HelenaDove · 11/05/2015 00:48

" he told her that one of the steps he was taking to get back into work was to start a blog about his job centre experience, which he was hoping to circulate to the local press (he's an ex-journo). Suddenly she started being a lot more reasonable"

Yeah Ill bet she was!!

wwbuffydo · 11/05/2015 00:57

Op, I'm a labour voter in Scotland, athough saying so may out me, as it seems I'm the only one..... I moved on from 'fuck' on Friday and I'm now reduced to muttering unintelligbly in the corner.

Superexcited · 11/05/2015 07:07

He subsequently got sanctioned for 2 weeks for not turning up to a job centre appointment - even though he was at a job interview which he had previously advised them of.

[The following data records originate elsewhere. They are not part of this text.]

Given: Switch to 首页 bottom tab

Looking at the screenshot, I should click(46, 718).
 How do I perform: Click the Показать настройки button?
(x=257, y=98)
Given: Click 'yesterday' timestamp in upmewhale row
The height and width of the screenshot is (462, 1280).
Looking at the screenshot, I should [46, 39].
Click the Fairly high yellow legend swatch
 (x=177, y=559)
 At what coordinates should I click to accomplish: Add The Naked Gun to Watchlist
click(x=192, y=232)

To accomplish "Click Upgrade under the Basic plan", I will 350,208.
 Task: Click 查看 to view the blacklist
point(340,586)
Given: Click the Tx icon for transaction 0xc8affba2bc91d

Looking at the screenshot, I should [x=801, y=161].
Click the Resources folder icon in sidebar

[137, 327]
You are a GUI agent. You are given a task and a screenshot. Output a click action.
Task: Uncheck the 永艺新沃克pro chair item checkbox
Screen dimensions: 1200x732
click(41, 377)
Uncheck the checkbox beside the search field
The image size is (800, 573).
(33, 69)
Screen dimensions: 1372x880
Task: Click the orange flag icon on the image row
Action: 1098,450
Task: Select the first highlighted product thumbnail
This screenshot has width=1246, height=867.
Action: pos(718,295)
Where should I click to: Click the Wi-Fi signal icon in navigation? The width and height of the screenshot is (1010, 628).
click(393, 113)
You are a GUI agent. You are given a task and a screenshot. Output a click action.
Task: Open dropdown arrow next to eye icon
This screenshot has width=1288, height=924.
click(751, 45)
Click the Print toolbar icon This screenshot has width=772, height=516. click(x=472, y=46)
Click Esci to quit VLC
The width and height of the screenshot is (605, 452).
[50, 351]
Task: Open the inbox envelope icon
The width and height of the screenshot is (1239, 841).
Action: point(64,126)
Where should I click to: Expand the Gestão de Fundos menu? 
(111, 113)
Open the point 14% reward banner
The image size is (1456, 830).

This happened to a relative if mine, the only differences being that his interviews had been arranged by the job centre at the same time as his signing on appointments. He was sanctioned for 6 weeks the first time and had nothing to live on. He managed to secure a hardship payment the first time which was 50% of his usual dole amount but had to be repaid from his benefits when the sanction was over. The second time it happened the job centre reassured him that he wouldn't be sanctioned for attending the interview but he was and he couldn't even get a hardship payment because he was still paying off the last one. He lost his flat as a result and ended up homeless- he is still homeless now.
The job centre deliberately clash appointments so that they can meet their targets on sanctions.

ElectraCute · 11/05/2015 07:12

Bishop - I don't think Hillingdon is that person - but that person is on this thread spouting tedious ideological crap too. They could've been separated at birth.

Neither of them are doing anything to dispel the idea that the Tories aren't the party of the callous and the ignorant.